# Best place for Residential Services? And why do you think that?



## Imaginetheday (Mar 8, 2020)

I've seen a lot of people talking about resetting for RS placement. What do you think is best? And more importantly, why?

I think I want it off to the side, rather than in the middle. I want a big open area that I can landscape and don't want to have to work around RS. 

Also, is RS always going to be a tent? Not sure how I feel about that.


----------



## niko2 (Mar 8, 2020)

I really really hope we can move around RS too


----------



## Dharma (Mar 8, 2020)

I want everything in the bottom left if possible, with a river dividing the town from the rest of the island. I want an Urban themed town on the island and use the rest for parks/forest.


----------



## xara (Mar 8, 2020)

i think rs eventually upgrades into a building, which is when isabelle will also be there.

but honestly, i have no idea where i?d like it to be - wherever i can clearly sketch out clean pathways without it winding up all wonky would be nice - i think maybe i?ll want it near the middle as i don?t think i want it in a corner, but who knows lol


----------



## Coach (Mar 8, 2020)

Personally I'd like resident services top middle of my island, for easy access. I hope it can be moved around though!


----------



## fink (Mar 8, 2020)

Dharma said:


> I want everything in the bottom left if possible, with a river dividing the town from the rest of the island. I want an Urban themed town on the island and use the rest for parks/forest.



I wanted similar, either side just not in smack dab in the middle lol


----------



## Scrafty (Mar 8, 2020)

straight up from the dock but not too close to it maybe. eventually creating a little town with the other shops near it


----------



## Iced_Holly (Mar 8, 2020)

I'd prefer it off to the side if possible. Whether we can move it remains to be seen, but I'll be keeping that in mind when looking for a map.


----------



## Romaki (Mar 8, 2020)

I think it's best in the middle because it makes a good centerpiece.


----------



## Fruitcup (Mar 8, 2020)

My ideal residential service location would be right across the airport so I can make a straight 2 space wide path connecting them. I want this because it gives me the first structure to build off the rest of the town off of regarding paths and placements.


----------



## Ama (Mar 8, 2020)

Fruitcup said:


> My ideal residential service location would be right across the airport so I can make a straight 2 space wide path connecting them. I want this because it gives me the first structure to build off the rest of the town off of regarding paths and placements.

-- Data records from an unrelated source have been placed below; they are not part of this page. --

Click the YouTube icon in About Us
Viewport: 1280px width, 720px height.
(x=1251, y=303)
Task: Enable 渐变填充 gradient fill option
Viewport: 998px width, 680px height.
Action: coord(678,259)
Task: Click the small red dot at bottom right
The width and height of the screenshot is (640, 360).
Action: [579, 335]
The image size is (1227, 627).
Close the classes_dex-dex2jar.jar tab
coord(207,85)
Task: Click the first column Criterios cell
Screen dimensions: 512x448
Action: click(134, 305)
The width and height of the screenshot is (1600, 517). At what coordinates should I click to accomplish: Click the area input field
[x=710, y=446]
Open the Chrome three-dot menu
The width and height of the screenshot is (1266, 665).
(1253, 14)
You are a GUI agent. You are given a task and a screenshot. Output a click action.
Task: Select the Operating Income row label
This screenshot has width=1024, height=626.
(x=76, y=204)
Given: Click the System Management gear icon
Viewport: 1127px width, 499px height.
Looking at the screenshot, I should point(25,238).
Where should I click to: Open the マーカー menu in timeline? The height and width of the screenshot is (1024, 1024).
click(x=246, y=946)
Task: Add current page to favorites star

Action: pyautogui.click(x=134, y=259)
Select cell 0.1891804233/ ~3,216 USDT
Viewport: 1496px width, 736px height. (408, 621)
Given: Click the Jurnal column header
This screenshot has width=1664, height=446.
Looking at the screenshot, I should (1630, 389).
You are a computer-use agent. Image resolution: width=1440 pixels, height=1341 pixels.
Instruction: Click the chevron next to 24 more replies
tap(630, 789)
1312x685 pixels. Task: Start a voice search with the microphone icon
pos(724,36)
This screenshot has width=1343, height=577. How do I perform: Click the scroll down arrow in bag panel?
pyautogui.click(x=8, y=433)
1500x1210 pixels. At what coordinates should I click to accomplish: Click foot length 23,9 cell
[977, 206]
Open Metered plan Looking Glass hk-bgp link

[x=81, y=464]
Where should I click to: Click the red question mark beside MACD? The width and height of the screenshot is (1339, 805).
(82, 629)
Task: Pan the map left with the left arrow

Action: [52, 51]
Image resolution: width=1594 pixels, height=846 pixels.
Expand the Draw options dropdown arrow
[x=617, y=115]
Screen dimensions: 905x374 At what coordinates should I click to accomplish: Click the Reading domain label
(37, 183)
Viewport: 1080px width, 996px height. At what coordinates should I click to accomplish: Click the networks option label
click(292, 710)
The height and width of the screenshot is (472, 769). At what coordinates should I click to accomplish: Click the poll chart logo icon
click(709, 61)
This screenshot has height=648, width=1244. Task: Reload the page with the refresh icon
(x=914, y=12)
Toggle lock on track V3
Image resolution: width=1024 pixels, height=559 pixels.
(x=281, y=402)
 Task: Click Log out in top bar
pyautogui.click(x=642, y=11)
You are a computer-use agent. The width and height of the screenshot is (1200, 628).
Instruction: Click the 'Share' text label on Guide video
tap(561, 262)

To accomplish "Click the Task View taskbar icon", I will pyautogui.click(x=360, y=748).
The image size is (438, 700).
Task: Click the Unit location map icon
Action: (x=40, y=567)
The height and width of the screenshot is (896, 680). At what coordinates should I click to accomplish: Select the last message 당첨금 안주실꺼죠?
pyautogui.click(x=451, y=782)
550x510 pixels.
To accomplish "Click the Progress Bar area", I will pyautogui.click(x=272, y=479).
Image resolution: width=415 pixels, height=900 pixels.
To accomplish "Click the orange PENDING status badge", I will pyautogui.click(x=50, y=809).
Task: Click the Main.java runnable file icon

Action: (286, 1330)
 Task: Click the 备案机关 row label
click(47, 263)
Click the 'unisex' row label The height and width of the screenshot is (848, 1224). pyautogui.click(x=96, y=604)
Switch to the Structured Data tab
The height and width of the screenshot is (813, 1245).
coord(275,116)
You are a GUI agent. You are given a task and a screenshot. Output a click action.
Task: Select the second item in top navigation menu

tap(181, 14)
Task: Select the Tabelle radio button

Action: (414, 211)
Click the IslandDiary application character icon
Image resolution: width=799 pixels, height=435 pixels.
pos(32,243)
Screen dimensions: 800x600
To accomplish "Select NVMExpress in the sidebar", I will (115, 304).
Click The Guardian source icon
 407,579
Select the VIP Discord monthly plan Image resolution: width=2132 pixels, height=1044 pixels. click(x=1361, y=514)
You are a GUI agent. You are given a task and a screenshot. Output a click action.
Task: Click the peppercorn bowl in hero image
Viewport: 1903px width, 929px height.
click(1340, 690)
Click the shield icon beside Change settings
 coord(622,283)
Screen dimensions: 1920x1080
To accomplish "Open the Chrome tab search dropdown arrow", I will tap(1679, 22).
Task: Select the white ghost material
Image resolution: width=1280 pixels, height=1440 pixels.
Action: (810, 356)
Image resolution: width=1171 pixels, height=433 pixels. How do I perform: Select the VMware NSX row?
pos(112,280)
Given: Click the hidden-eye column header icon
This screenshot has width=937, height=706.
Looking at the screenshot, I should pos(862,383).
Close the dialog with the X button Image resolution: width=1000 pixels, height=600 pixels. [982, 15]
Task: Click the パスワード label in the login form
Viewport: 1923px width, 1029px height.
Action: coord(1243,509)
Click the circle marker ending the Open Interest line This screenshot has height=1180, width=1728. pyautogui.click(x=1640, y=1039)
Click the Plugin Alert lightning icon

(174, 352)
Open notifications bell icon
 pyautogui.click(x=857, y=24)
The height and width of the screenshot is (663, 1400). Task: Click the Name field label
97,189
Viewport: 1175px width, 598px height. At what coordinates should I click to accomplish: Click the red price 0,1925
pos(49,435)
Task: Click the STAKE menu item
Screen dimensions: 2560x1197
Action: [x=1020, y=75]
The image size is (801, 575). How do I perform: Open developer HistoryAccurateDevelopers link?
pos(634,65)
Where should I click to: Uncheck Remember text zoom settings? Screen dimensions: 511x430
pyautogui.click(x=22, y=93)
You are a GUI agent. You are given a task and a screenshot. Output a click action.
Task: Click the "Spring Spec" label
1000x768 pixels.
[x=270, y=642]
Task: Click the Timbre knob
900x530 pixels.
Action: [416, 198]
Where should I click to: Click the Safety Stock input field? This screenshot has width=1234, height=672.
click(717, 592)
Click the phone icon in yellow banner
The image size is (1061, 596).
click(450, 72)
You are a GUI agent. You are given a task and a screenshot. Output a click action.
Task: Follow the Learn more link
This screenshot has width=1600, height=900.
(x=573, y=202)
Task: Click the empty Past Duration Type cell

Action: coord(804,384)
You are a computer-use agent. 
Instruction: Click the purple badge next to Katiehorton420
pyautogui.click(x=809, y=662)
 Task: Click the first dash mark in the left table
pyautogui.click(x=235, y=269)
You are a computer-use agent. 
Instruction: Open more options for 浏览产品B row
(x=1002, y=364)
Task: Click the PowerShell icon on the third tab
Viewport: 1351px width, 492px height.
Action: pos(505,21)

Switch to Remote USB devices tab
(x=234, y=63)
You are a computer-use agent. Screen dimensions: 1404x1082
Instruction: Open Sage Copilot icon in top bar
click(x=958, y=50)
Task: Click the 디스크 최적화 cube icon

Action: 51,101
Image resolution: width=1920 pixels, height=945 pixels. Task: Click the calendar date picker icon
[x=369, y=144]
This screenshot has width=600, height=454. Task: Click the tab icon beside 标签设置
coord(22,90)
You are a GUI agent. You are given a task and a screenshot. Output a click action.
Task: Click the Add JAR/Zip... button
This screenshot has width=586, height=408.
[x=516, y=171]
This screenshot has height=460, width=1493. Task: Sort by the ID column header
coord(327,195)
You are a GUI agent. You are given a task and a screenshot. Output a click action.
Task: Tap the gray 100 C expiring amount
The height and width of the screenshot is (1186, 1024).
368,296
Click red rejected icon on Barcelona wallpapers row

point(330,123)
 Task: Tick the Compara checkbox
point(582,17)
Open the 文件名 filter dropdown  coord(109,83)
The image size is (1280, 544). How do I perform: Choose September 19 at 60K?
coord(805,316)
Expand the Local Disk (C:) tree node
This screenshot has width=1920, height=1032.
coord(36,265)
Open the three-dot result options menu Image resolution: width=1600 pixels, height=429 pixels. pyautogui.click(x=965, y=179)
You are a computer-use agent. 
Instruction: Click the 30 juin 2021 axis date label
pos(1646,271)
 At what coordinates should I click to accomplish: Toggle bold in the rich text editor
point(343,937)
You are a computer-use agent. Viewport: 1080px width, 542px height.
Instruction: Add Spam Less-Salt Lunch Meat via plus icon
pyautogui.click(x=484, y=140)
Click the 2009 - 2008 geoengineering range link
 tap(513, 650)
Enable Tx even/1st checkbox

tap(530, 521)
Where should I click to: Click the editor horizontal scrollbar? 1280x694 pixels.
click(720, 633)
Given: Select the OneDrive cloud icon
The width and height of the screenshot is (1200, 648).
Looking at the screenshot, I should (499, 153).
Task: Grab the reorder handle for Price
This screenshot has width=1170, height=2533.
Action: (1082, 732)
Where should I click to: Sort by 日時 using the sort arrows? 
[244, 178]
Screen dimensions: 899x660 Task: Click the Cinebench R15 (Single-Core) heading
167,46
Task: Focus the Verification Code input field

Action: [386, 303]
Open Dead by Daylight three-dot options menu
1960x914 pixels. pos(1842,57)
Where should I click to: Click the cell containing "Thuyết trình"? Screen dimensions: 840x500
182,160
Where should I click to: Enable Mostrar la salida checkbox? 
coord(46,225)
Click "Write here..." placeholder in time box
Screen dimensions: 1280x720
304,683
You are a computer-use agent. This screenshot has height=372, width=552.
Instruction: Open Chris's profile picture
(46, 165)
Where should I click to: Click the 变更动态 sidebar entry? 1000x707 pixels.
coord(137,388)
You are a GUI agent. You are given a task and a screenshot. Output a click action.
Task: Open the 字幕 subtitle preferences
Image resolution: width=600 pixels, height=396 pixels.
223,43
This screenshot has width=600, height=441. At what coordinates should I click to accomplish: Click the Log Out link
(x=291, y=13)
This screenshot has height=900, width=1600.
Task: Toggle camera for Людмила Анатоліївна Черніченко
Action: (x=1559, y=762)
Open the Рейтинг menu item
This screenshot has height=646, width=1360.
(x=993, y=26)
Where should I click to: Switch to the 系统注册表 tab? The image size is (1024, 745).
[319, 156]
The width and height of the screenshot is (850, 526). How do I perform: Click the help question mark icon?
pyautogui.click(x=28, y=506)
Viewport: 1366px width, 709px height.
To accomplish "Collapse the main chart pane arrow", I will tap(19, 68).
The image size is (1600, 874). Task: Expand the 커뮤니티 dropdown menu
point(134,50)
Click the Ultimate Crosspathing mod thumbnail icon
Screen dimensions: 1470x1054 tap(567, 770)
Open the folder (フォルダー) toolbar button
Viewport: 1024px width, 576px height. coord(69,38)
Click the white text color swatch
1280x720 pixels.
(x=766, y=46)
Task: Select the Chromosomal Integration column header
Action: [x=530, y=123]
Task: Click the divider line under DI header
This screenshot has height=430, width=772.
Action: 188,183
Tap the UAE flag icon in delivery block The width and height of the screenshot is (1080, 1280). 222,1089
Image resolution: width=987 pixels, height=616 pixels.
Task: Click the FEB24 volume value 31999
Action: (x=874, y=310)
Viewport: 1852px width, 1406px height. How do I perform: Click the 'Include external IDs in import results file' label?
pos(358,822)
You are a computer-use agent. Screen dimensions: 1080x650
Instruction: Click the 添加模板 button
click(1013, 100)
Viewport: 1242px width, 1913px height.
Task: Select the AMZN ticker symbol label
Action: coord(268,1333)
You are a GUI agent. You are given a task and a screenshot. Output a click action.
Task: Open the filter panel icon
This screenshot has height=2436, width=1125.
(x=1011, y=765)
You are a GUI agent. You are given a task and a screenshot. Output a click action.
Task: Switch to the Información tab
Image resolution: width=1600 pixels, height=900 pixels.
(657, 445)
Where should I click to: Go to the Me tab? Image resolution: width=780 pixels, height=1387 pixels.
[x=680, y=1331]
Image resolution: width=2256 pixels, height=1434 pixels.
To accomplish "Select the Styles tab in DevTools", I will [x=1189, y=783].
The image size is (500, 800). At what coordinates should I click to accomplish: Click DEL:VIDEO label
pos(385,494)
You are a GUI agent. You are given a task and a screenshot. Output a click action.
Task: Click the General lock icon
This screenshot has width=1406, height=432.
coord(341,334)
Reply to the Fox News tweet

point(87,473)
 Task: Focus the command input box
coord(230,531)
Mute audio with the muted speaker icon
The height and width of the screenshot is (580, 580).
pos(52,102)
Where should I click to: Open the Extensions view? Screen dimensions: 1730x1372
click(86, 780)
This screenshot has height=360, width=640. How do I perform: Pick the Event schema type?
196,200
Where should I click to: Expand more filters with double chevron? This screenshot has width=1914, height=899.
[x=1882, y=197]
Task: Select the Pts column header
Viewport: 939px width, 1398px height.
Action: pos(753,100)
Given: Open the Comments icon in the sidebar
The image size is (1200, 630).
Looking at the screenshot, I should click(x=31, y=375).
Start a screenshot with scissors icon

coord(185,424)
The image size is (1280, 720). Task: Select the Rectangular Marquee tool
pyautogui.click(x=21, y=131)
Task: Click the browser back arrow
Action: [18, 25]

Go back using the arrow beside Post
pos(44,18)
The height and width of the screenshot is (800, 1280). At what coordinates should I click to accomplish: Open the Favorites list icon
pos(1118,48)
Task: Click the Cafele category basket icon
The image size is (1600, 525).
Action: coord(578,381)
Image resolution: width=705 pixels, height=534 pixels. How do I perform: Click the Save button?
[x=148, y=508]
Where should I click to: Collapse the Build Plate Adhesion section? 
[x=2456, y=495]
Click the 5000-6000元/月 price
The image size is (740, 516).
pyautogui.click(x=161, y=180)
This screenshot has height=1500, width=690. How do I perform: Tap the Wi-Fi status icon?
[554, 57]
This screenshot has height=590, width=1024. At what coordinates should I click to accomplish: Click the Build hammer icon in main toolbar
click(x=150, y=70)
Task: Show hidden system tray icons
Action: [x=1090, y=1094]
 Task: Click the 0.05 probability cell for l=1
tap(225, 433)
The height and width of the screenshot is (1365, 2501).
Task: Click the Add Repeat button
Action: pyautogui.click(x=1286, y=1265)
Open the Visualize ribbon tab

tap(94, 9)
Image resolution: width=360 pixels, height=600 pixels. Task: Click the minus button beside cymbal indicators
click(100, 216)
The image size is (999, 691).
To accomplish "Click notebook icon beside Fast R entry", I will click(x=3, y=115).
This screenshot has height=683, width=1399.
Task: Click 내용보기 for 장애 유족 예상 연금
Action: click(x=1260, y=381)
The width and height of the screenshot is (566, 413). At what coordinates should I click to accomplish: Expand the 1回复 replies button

This was exactly what I was thinking! I like to develope a part of my town and slowly work outwards. I also want to really choose how to welcome people coming to my town for the first time, and I think having the town hall front and center will be a good vibe


----------



## Imbri (Mar 8, 2020)

Near the dock would suit me best, I think. I think I'll want a sort of port-o-call around the dock and residential neighborhoods off a bit, for privacy.


----------



## Beehaw (Mar 8, 2020)

I'd like it close to the airport, but not straight up the middle if that makes sense. I plan on having it serve as a kind of welcome center to the island.


----------



## Stevey Queen (Mar 8, 2020)

Fruitcup said:


> My ideal residential service location would be right across the airport so I can make a straight 2 space wide path connecting them. I want this because it gives me the first structure to build off the rest of the town off of regarding paths and placements.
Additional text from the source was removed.